### [PROBLEM DETAILS]
The expected answer is the full listing, repeated exactly and free of images.

### [TASK DATA]
__________________________________________________
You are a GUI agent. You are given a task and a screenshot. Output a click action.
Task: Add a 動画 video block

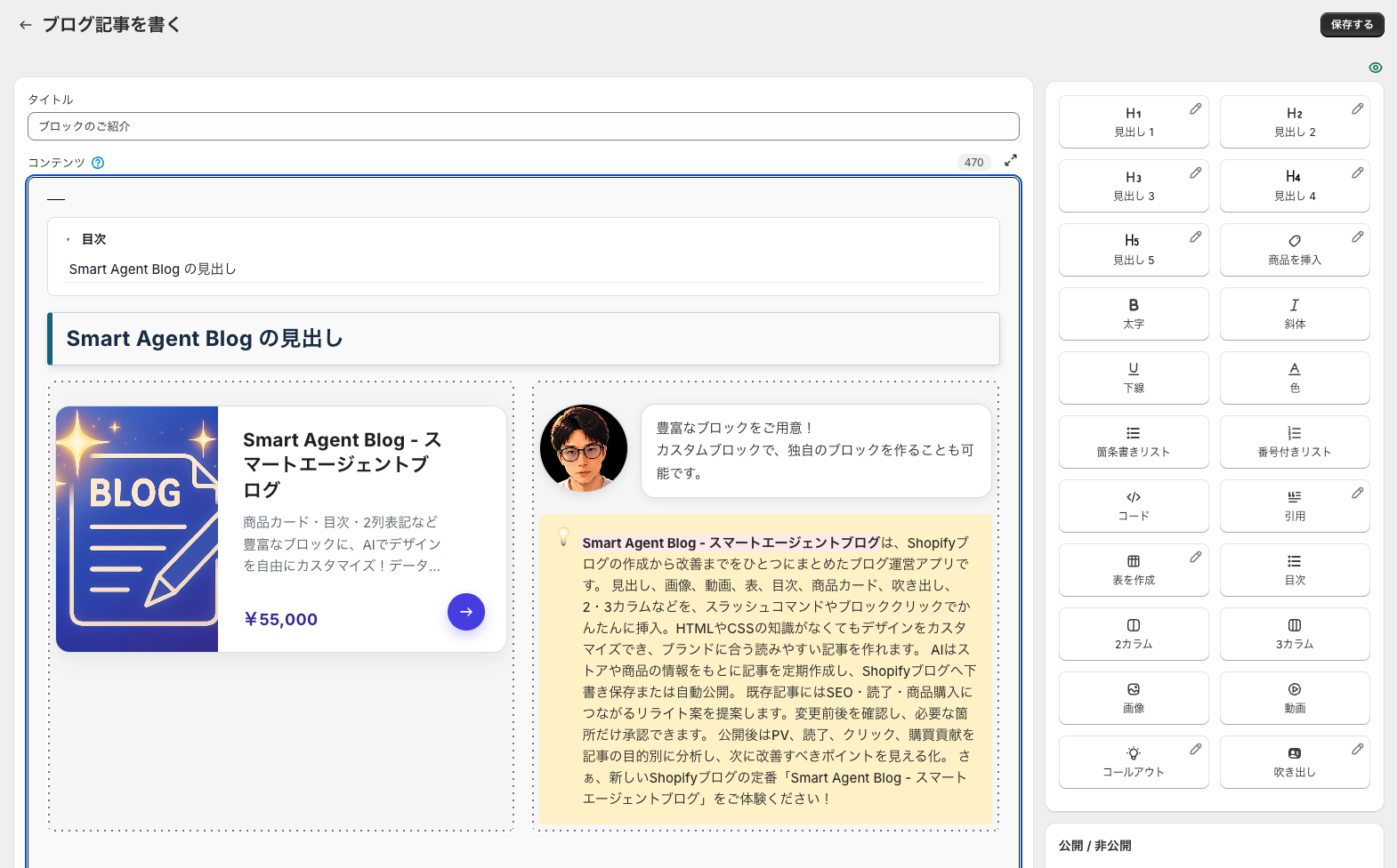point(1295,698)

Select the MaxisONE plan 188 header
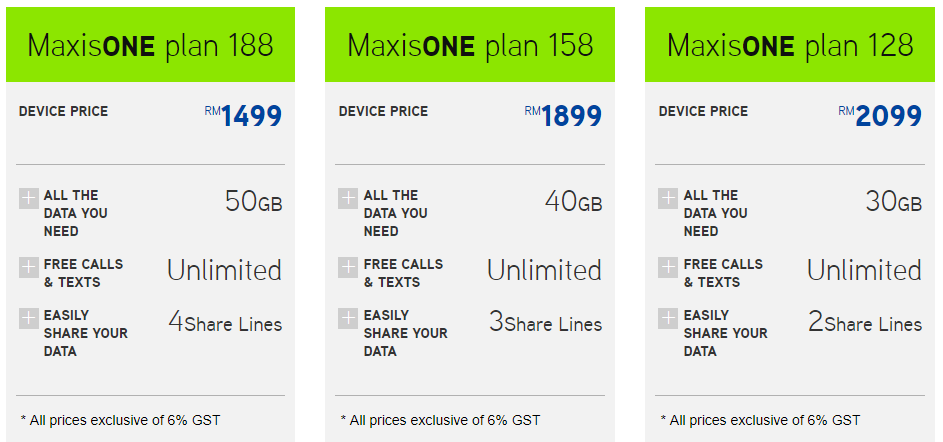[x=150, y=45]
__________________________________________________
### [YOUR SOLUTION]
You are a GUI agent. You are given a task and a screenshot. Output a click action.
Task: Add a 動画 video block

point(1295,698)

Select the MaxisONE plan 188 header
[x=150, y=45]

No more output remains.